§ **Exercise aim**
Please print all the lines below exactly as they are written.

§ **Exercise material**
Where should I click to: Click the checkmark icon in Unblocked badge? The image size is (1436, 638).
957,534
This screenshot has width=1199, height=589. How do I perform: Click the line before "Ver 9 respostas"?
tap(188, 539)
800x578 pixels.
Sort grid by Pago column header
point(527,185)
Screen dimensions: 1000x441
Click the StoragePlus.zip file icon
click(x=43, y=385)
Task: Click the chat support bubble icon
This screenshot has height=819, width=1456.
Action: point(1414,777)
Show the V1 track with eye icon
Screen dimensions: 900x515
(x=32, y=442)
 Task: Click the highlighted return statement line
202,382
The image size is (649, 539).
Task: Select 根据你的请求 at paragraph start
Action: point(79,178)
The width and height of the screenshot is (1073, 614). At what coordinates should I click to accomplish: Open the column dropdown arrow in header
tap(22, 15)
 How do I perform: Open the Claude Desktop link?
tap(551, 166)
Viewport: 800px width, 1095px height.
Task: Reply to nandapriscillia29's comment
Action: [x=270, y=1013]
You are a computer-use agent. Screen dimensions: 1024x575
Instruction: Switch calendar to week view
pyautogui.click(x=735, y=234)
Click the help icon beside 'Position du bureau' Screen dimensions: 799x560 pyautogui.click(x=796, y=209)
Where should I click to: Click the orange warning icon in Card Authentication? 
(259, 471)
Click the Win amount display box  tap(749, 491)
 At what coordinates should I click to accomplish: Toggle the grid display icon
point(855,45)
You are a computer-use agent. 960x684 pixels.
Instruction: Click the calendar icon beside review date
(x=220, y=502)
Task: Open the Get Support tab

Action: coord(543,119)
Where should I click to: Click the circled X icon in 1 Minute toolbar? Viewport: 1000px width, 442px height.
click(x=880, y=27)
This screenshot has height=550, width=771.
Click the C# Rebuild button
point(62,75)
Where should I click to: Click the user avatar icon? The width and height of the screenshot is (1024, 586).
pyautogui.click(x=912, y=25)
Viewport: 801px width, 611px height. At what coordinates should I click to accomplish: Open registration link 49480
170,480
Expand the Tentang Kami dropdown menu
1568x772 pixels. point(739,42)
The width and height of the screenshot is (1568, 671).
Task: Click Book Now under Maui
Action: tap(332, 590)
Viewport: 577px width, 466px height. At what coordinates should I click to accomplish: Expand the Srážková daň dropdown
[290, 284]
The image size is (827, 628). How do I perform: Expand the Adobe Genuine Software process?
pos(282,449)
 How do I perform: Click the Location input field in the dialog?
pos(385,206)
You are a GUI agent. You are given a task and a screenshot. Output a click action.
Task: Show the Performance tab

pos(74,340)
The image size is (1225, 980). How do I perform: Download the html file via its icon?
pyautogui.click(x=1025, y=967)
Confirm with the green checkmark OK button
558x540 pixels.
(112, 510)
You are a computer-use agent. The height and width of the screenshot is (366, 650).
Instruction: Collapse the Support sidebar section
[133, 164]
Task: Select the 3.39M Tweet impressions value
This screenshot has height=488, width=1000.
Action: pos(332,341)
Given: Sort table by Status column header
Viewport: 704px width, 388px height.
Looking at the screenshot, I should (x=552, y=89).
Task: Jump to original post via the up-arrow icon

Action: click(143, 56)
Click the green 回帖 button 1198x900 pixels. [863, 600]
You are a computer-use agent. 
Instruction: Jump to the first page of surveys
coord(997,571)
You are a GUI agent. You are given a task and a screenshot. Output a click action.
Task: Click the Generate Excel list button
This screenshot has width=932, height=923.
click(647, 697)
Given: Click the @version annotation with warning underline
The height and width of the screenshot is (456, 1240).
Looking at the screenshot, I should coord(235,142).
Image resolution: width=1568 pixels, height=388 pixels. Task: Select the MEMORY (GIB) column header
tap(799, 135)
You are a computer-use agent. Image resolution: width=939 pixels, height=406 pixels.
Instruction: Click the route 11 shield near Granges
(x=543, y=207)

§ **Your solution**
Where should I click to: Click the checkmark icon in Unblocked badge? The image size is (1436, 638).
957,534
This screenshot has width=1199, height=589. How do I perform: Click the line before "Ver 9 respostas"?
tap(188, 539)
800x578 pixels.
Sort grid by Pago column header
point(527,185)
Screen dimensions: 1000x441
Click the StoragePlus.zip file icon
click(x=43, y=385)
Task: Click the chat support bubble icon
This screenshot has height=819, width=1456.
Action: point(1414,777)
Show the V1 track with eye icon
Screen dimensions: 900x515
(x=32, y=442)
 Task: Click the highlighted return statement line
202,382
The image size is (649, 539).
Task: Select 根据你的请求 at paragraph start
Action: point(79,178)
The width and height of the screenshot is (1073, 614). At what coordinates should I click to accomplish: Open the column dropdown arrow in header
tap(22, 15)
 How do I perform: Open the Claude Desktop link?
tap(551, 166)
Viewport: 800px width, 1095px height.
Task: Reply to nandapriscillia29's comment
Action: [x=270, y=1013]
You are a computer-use agent. Screen dimensions: 1024x575
Instruction: Switch calendar to week view
pyautogui.click(x=735, y=234)
Click the help icon beside 'Position du bureau' Screen dimensions: 799x560 pyautogui.click(x=796, y=209)
Where should I click to: Click the orange warning icon in Card Authentication? 
(259, 471)
Click the Win amount display box  tap(749, 491)
 At what coordinates should I click to accomplish: Toggle the grid display icon
point(855,45)
You are a computer-use agent. 960x684 pixels.
Instruction: Click the calendar icon beside review date
(x=220, y=502)
Task: Open the Get Support tab

Action: coord(543,119)
Where should I click to: Click the circled X icon in 1 Minute toolbar? Viewport: 1000px width, 442px height.
click(x=880, y=27)
This screenshot has height=550, width=771.
Click the C# Rebuild button
point(62,75)
Where should I click to: Click the user avatar icon? The width and height of the screenshot is (1024, 586).
pyautogui.click(x=912, y=25)
Viewport: 801px width, 611px height. At what coordinates should I click to accomplish: Open registration link 49480
170,480
Expand the Tentang Kami dropdown menu
1568x772 pixels. point(739,42)
The width and height of the screenshot is (1568, 671).
Task: Click Book Now under Maui
Action: tap(332, 590)
Viewport: 577px width, 466px height. At what coordinates should I click to accomplish: Expand the Srážková daň dropdown
[290, 284]
The image size is (827, 628). How do I perform: Expand the Adobe Genuine Software process?
pos(282,449)
 How do I perform: Click the Location input field in the dialog?
pos(385,206)
You are a GUI agent. You are given a task and a screenshot. Output a click action.
Task: Show the Performance tab

pos(74,340)
The image size is (1225, 980). How do I perform: Download the html file via its icon?
pyautogui.click(x=1025, y=967)
Confirm with the green checkmark OK button
558x540 pixels.
(112, 510)
You are a computer-use agent. The height and width of the screenshot is (366, 650).
Instruction: Collapse the Support sidebar section
[133, 164]
Task: Select the 3.39M Tweet impressions value
This screenshot has height=488, width=1000.
Action: pos(332,341)
Given: Sort table by Status column header
Viewport: 704px width, 388px height.
Looking at the screenshot, I should (x=552, y=89).
Task: Jump to original post via the up-arrow icon

Action: click(143, 56)
Click the green 回帖 button 1198x900 pixels. [863, 600]
You are a computer-use agent. 
Instruction: Jump to the first page of surveys
coord(997,571)
You are a GUI agent. You are given a task and a screenshot. Output a click action.
Task: Click the Generate Excel list button
This screenshot has width=932, height=923.
click(647, 697)
Given: Click the @version annotation with warning underline
The height and width of the screenshot is (456, 1240).
Looking at the screenshot, I should coord(235,142).
Image resolution: width=1568 pixels, height=388 pixels. Task: Select the MEMORY (GIB) column header
tap(799, 135)
You are a computer-use agent. Image resolution: width=939 pixels, height=406 pixels.
Instruction: Click the route 11 shield near Granges
(x=543, y=207)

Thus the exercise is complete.